United States District Court, Western District of Washington
Apr 17, 2023
Civil Action 3:22-cv-5984 (W.D. Wash. Apr. 17, 2023)

Opinion

Civil Action 3:22-cv-5984

04-17-2023

LINDA CABELLO GARCIA, on behalf of herself and others similarly situated, Plaintiff, v. U.S. CITIZENSHIP AND IMMIGRATION SERVICES, et al., Defendants.


ORDER GRANTING MOTION TO DISMISS

Barbara Jacobs Rothstein U.S. District Court Judge

I. INTRODUCTION

Defendants U.S. Citizenship and Immigrations Services (“USCIS”), et al. (“Defendants”) bring this motion to dismiss the putative class action complaint filed by Plaintiff Linda Cabello Garcia (“Plaintiff”) for lack of subject matter jurisdiction and for failure to state a claim. Dkt. No. 26. Plaintiff opposes the motion. Dkt. No. 32. Having reviewed the motion, response thereto, the record of the case, and the relevant legal authority, the Court will grant the motion. The reasoning for the Court's decision follows.

II. BACKGROUND

Plaintiff is a citizen of Mexico who was granted U nonimmigrant status (commonly referred to as a “U-Visa”) in 2016. She currently lives in Tacoma, Washington. In 2020, Plaintiff timely applied to adjust her U nonimmigrant status to that of lawful permanent resident pursuant to 8 U.S.C. § 1255(m). USCIS denied her request because she failed to submit a completed medical exam with her application. Plaintiff alleges that she did not obtain the medical exam because she suffers from a “significant, diagnosed panic disorder” that prevented her from going to the doctor's office for the exam. Dkt. No. 1 at ¶ 2. She further asserts that unlike most adjustment-of-status applicants who are subject to public health admissibility grounds under 8 U.S.C. § 11(a)(1), U-Visa applicants are not. Therefore, Plaintiff alleges, USCIS's denial of her adjustment-of-status application based on her failure to submit a completed medical exam was “arbitrary, capricious,” “not in accordance with law,” and “in excess of statutory authority.” Id. at ¶ 3 (quoting 5 U.S.C § 706(2)(A), (C)). She instituted this action under the Administrative Procedure Act (“APA”), requesting that this Court set aside USCIS's determination and order it to re-adjudicate her application. Plaintiff also seeks class-wide relief to declare unlawful and enjoin USCIS's policy or practice of requiring medical examinations for U-Visa adjustment-of-status applicants.
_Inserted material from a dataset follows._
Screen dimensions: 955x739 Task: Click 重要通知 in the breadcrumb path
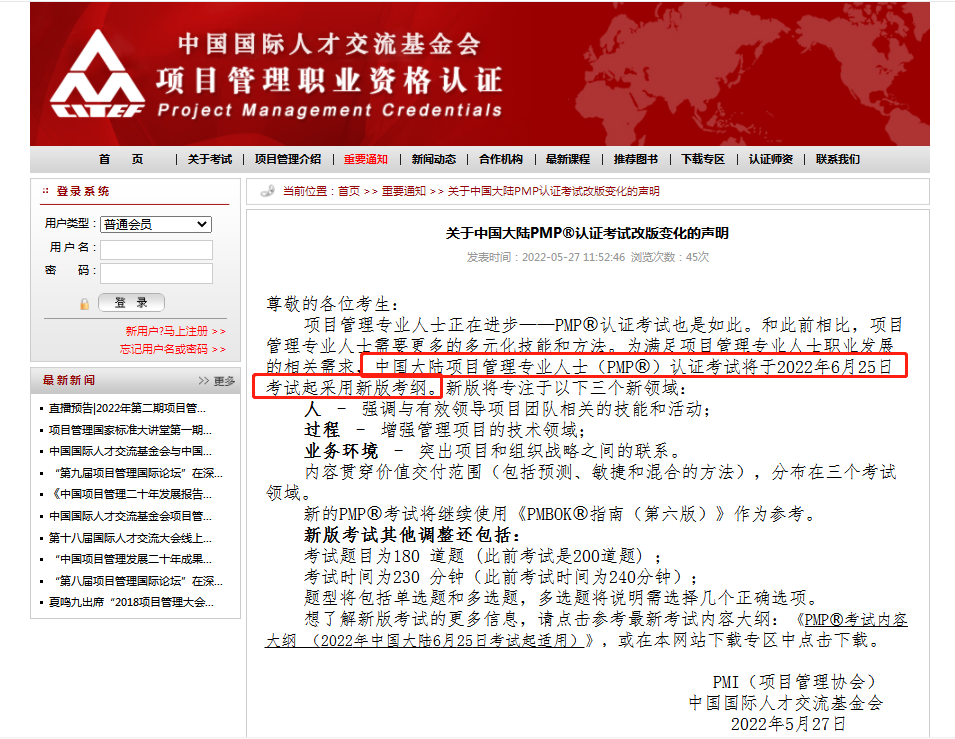coord(403,191)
Defendants move to dismiss the complaint pursuant to Federal Rule of Civil Procedure 12(b)(1), arguing that 8 U.S.C. § 1252(a)(2)(B)(i) precludes this Court from exercising jurisdiction over USCIS's decision to deny Plaintiff's adjustment-of-status application, as well as any preliminary judgments relating to the adjudication of the application. Alternatively, Defendants move to dismiss the complaint pursuant to Rule 12(b)(6) for failure to state a claim. Because this Court concludes that it does not have jurisdiction to adjudicate Plaintiff's claim, the Court's analysis stops there.

III. STANDARD OF REVIEW

Under Federal Rule of Civil Procedure 12(b)(1), a complaint must be dismissed if the court lacks subject matter jurisdiction. Fed.R.Civ.P. 12(b)(1). A Rule 12(b)(1) challenge to jurisdiction may be facial or factual. Safe Air for Everyone v. Meyer, 373 F.3d 1035, 1039 (9th Cir. 2004). When, as here, a party raises a facial attack, the court resolves the motion as it would under Rule 12(b)(6), accepting all reasonable inferences in the plaintiff's favor and determining whether the allegations are sufficient as a legal matter to invoke the court's jurisdiction. Leite v. Crane Co., 749 F.3d 1117, 1121 (9th Cir. 2014). “The party asserting jurisdiction bears the burden of establishing subject matter jurisdiction on a motion to dismiss for lack of subject matter jurisdiction.” In re Dynamic Random Access Memory (DRAM) Antitrust Litig., 546 F.3d 981, 984 (9th Cir. 2008). Dismissal “is appropriate if the complaint, considered in its entirety, on its face fails to allege facts sufficient to establish subject matter jurisdiction.” Id. at 984-85.

IV. DISCUSSION

The APA provides that “final agency action for which there is no other adequate remedy in a court [is] subject to judicial review,” 5 U.S.C. § 704, and it instructs courts to “hold unlawful and set aside agency action, findings, and conclusions found to be ... arbitrary, capricious, an abuse of discretion, or otherwise not in accordance with law ....” § 706(2)(A). “But Congress has sharply limited judicial review in the immigration context, and ‘the APA's general provision authorizing judicial review of final agency actions must yield to ... immigration-specific limitations.'” Britkovyy v. Mayorkas, 60 F.4th 1024, 1027 (7th Cir. 2023) (quoting Dijamco v. Wolf, 962 F.3d 999, 1003 (7th Cir. 2020)). Here, Defendants argue that the jurisdiction limiting provision in 8 U.S.C. § 1252(a)(2)(B) prevents Plaintiff from using the APA to challenge the denial of her adjustment-of-status application.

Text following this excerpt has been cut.